Japan's Nikkei average rose 0.05 percent on Tuesday to its highest finish since April 8, with optimism over company earnings propping up blue chips such as Canon Inc but Toyota Motor Corp retreated after a brokerage downgrade, while caution over how Wall Street will react to quarterly earnings due later in the day from Intel Corp weighed on Advantest Corp and other tech stocks.
Recent gains in US and other markets made Japanese shares appear to be lagging.
The Nikkei has risen 6.3 percent in the last three months, compared with an 11 percent rise in the US Nasdaq, an 8.4 percent rise in the FTSEurofirst 300 index and a 15 percent gain in the Korea Composite Stock Price Index
While a host of quarterly US earnings reports are due this week, Japan's earnings peak next week.

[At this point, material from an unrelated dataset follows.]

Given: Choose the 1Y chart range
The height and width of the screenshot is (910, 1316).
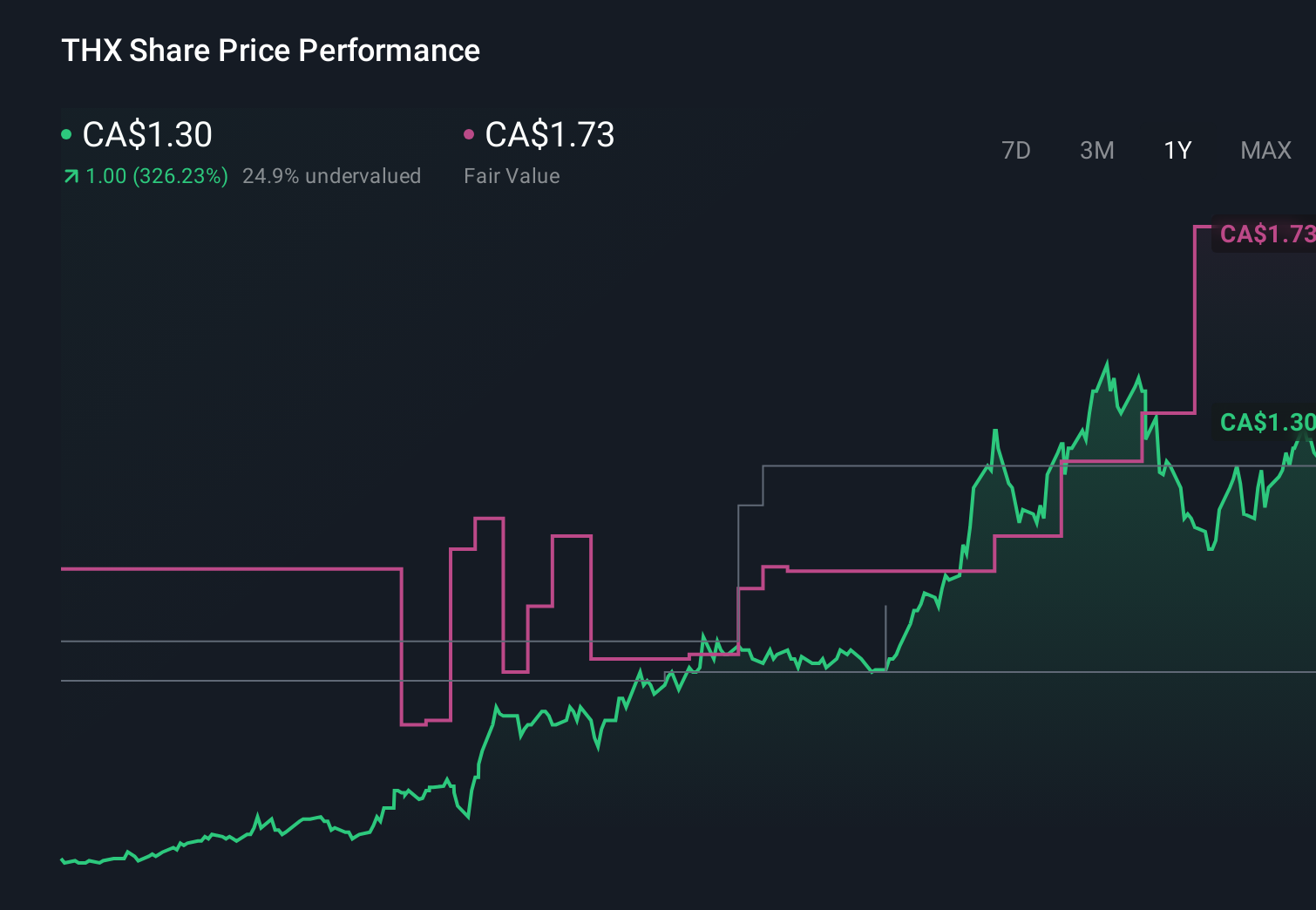Looking at the screenshot, I should pos(1177,151).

Several companies including Hoya Corp announce their latest results on Wednesday.
Canon, the world's top digital camera maker and on track to hit another year of record profit, rose 1.2 percent to 6,090 yen, its best close since September 2003.

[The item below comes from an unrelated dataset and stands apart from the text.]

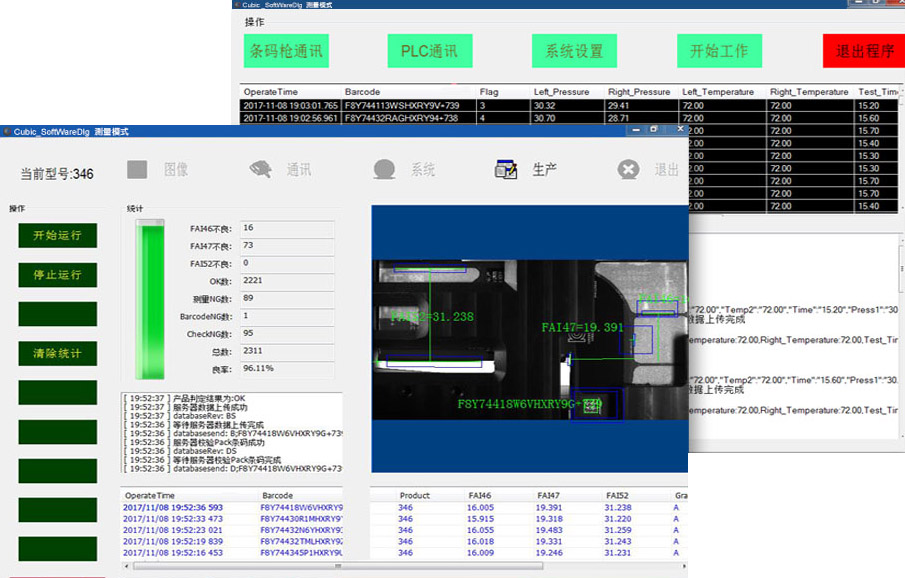Click the 清除统计 clear statistics button

[x=57, y=353]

Toyota, the world's second-biggest auto maker, was the most active issue by value. It fell 0.2 percent to 4,180 yen after Merrill Lynch downgraded its rating to "neutral" from "buy", saying profit growth was set to slow in the near term due to factors such as investment costs and higher materials prices.
Merrill at the same time raised its rating on Honda Motor Co to "buy" from "neutral". Honda, Japan's third-biggest auto maker, was up 1.1 percent at 5,650 yen.
Advantest, a maker of chip-testing devices, lost 0.8 percent to 8,240 yen. NEC Electronics Corp, the world's eighth-largest chip maker, was down 0.5 percent at 4,200 yen.
Caution ahead of the results from Intel, the world's largest chip maker, added to weak sentiment towards the chip sector after a loss warning earlier this month by NEC Electronics.
Shares in Panasonic products maker Matsushita Electric Industrial Co edged down 0.3 percent to 1,765 yen, taking in stride bullish company comments on its plasma TV business.
Masaaki Fujita, head of Matsushita's plasma TV unit, said in an interview with Reuters on Tuesday that the plasma business had cleared its target for profitability in the April-June quarter as production yields were above 90 percent. Another notable gainer was electric machinery manufacturer Fuji Electric Holdings Co, which jumped 6.7 percent to 380 yen after it said it would boost hard disk production through an investment of 45 billion yen ($402.3 million) by 2008.
Several investment trusts focusing on domestic firms with high dividend payments are scheduled to launch in the next two weeks, luring short-term investors to dividend plays, such as steel maker Sumitomo Metal Industries Ltd.